前回までのあらすじは、セルティーは、ネリワッセに圧倒的な差で負けました。眠そうにしていて、ぬいぐるみを持つおっさんに―…。

第47話は、分割することになりました。当初よりも内容が多くなったからです。

 【第47話 勘違い】


 後ろを向く。

 向かざるをえなかった。

 試合で相手によって四角いリングの外へと味方の一人が飛ばされたのだ。

 そして、観客席と中央の舞台を隔てる壁に一人が衝突した。

 ドン、という衝撃をあげながら―…。

 (セルティーさん。)

と、瑠璃は驚かずにはいられなかった。それでも、瑠璃、いや瑠璃以外の全員がわかっていた。

 ネリワッセとセルティーの間には、明らかに圧倒的な実力差があるということを―…。

 ネリワッセのような実力者を倒さない限り、ランシュを倒すことができないことを理解した。ただし、アンバイドだけはそれを試合の開始前から、ネリワッセを見たときに理解していた。

 衝撃音とともに礼奈は、セルティーの元ヘ走り出す。

 その中で、ファーランスがネリワッセの勝利宣言をする声が競技場の中に発せられた。

 それから、数十秒の時間の経過後、礼奈は、セルティーの元ヘ辿り着く。

 礼奈は、セルティーに、

 「青の水晶」

と、言って、青の水晶を発動させる。ダメージを受けたセルティーを回復させるために―…。

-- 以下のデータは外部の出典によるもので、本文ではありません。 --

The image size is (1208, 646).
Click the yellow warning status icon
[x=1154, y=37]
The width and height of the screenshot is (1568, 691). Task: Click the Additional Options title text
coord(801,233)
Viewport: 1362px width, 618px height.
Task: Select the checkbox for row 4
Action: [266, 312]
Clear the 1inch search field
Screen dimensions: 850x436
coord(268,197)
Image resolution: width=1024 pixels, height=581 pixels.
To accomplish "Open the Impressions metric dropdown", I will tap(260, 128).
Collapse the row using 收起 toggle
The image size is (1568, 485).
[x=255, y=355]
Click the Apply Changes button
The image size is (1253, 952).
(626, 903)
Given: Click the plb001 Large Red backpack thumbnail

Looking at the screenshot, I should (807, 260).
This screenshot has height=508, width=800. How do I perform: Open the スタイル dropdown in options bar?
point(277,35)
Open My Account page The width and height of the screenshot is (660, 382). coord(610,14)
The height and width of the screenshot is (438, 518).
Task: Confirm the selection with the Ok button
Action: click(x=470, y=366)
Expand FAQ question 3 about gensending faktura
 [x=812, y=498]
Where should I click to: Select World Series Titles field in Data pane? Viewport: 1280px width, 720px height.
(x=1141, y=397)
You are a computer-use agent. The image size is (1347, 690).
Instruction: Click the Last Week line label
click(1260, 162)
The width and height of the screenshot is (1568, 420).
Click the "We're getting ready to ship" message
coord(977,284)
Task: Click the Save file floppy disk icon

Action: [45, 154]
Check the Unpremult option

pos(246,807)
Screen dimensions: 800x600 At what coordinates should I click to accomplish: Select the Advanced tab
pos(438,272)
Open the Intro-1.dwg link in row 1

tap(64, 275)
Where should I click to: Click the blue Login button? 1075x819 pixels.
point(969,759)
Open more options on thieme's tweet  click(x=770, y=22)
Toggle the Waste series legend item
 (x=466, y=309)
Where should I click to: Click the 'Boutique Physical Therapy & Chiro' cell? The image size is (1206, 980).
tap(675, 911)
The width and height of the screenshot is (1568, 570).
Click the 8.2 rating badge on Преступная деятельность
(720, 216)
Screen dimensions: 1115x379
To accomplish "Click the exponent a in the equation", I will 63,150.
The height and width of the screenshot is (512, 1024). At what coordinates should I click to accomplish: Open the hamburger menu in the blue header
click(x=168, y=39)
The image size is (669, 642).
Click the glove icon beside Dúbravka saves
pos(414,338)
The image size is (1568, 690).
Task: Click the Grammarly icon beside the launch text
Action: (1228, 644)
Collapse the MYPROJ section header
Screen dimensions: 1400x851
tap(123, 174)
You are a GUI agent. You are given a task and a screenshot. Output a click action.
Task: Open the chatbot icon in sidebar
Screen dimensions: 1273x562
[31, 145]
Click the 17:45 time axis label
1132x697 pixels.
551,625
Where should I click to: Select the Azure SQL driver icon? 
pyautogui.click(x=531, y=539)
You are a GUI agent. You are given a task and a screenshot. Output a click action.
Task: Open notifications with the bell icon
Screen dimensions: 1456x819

 その間、アンバイドは、ネリワッセのいる方向を見る。そして、四角いリングへとあがり、ネリワッセに近づく。それに、気づいたのか、眠そうにしていたのをネリワッセは止めた。止めざるをえなかった。

 「ネリワッセ(お前)が強いのはわかった。だがしかし、俺よりも弱い。今度、勝負することがあったら、完膚無きまでに倒してやるよ。」

と、アンバイドはネリワッセに対して、挑発するように言う。

 「そう、アンバイド(お前)ごときが俺に、勝てるはずがない。俺はアンバイド(お前)よりも強い、戦いにおいては―…。」

と、ネリワッセは声が大きくはないが、はっきりとした言葉で言った。眠さが完全になくなっていたことにより、である。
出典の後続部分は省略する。